* **Exercise text**:

__________________________________________________

In a three-year study supported by a million-dollar Health Research Council grant, McNaughton wants to test whether a specially developed biological marker could measure brain reactions of untreated anxiety sufferers that would show that they could be placed into distinct groups and treated accordingly.
"The most important thing I'm interested in asking is, are some patients different from others in a way that doesn't match the standard symptomatic diagnosis that we get these days?"
A biological marker, he said, should be able to predict treatment efficacy better than current symptom-based diagnoses, while boosting treatment results and cost-effectiveness.
The marker would measure an electrical rhythm generated by a particular part of the brain in response to "goal conflict" in a task.
"A doctor could, in principle, use this by fitting an electrode cap on the patient and running them through the test," McNaughton said.
"Unfortunately, at the moment, it is not sensitive enough for diagnosis of a single person and cannot be used for repeat testing."

__________________________________________________

* **Extracted entries**:
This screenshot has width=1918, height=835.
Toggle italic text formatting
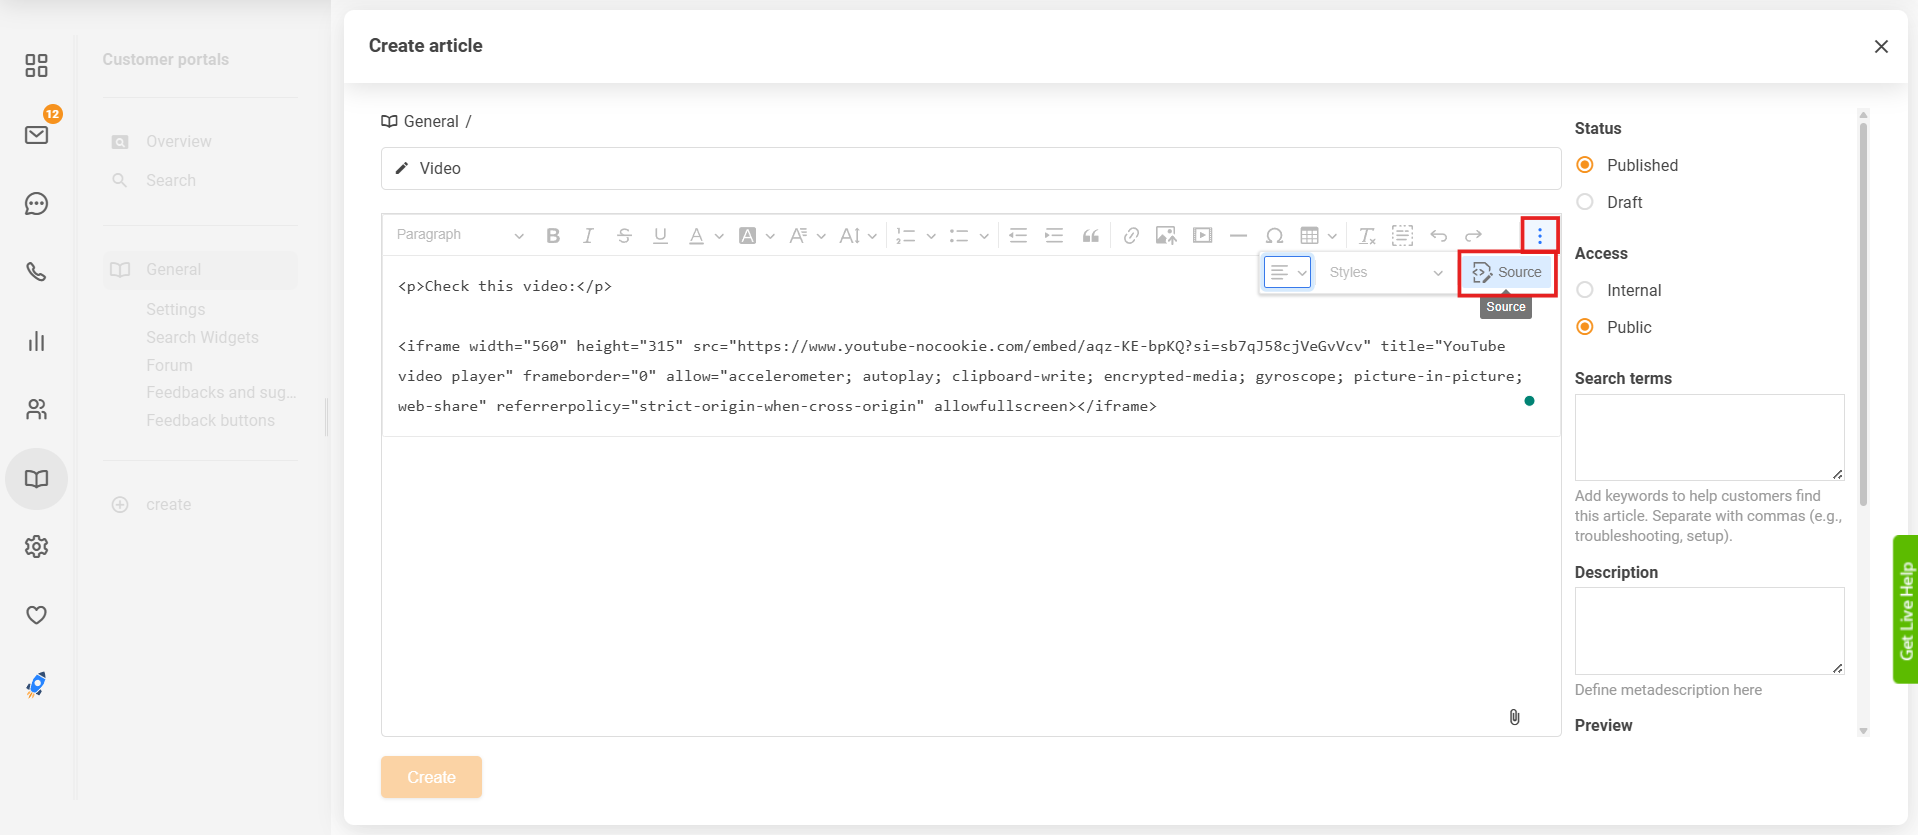[588, 236]
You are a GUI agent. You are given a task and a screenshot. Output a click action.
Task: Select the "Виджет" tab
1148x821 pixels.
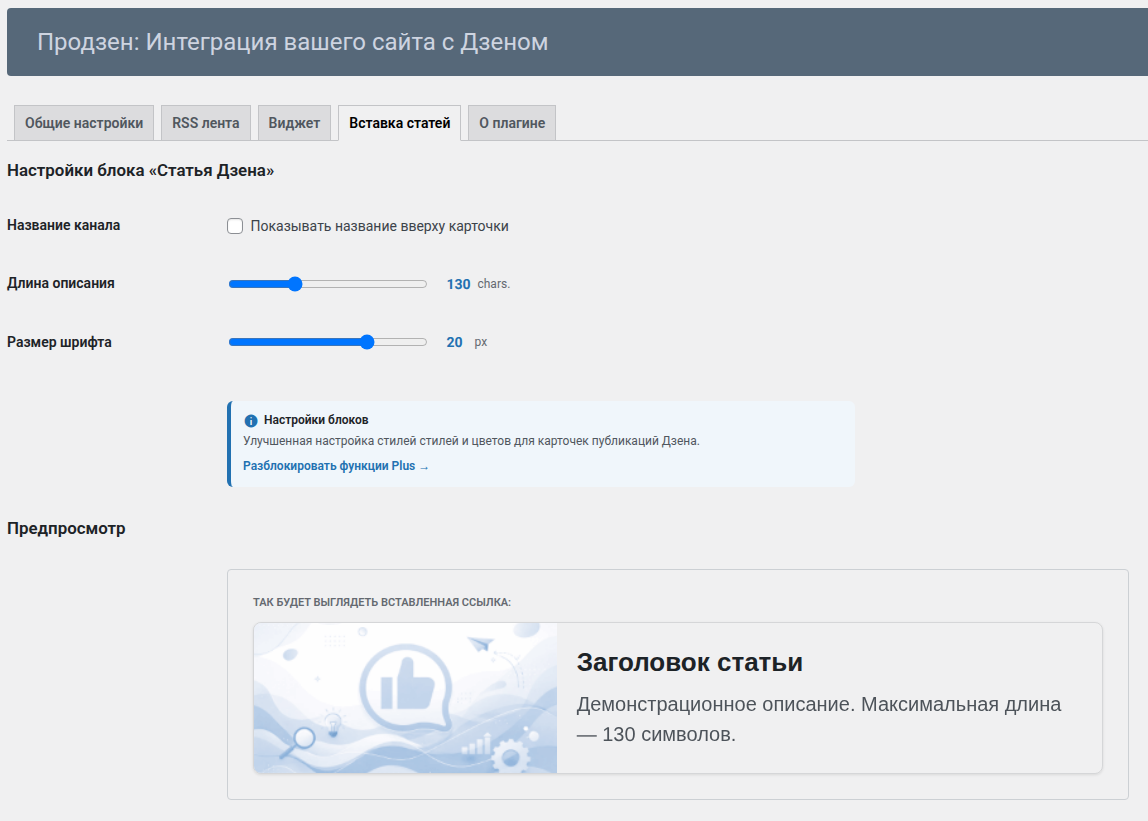(294, 122)
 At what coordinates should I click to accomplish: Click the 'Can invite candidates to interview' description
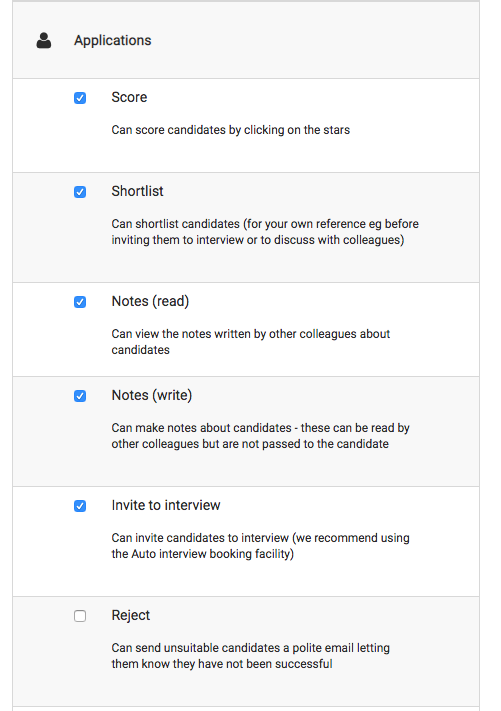pyautogui.click(x=261, y=546)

__________________________________________________

* **Task 1**: In the text on the anxiety marker study, how long is the study planned to run?
* **Task 2**: According to the anxiety marker text, why can't a doctor use the test on patients yet?
* **Task 3**: Continue the text on the anxiety marker study after its final sentence.
The records above are separate material from the text on the anxiety marker study.

* **Exercise response 1**: Three years.

* **Exercise response 2**: The marker is not yet sensitive enough to diagnose a single person, and it cannot be used for repeat testing.

* **Exercise response 3**:
But it could be used to test effects of drugs in groups of people, and McNaughton and his colleagues hoped to use it as an anchor to develop clinically useful diagnostic tests.
"I'd like to think that, if this works, we'll have the first genuine biomarker for any psychiatric disorder," he said.
"While some people might argue around the edges as to whether there are some already, certainly, for anxiety, this would be pretty much a game changer."
This was because it would provide a "solid biological basis" for giving sufferers a diagnosis that allowed clinicians to determine the best the treatment for them, he said.
"At the moment, a patient will walk in with a whole mass of symptoms. It's always a mess, and if you try one drug, then 30 per cent of the time you may be lucky.
"If we could change that to just checking out the patient with a simple test that tells you what to treat them with, then that would be a major improvement."
It didn't necessarily have to be drugs that the marker indicated as the best treatment option, he said.
"In fact, there are a lot of reasons for supposing anti-anxiety drugs are not particularly good at treating anxiety, but just for holding the symptoms down, kind of like aspirin rather than an antibiotic."
McNaughton is extending the study from Dunedin to other regions, including Auckland, and is keen to hear from people willing to take part.
"We need not only people who have some kind of anxiety disorder, but also those who don't, so we can draw comparisons between them."
*People interested in participating could reach him on anxiety@otago.ac.nz.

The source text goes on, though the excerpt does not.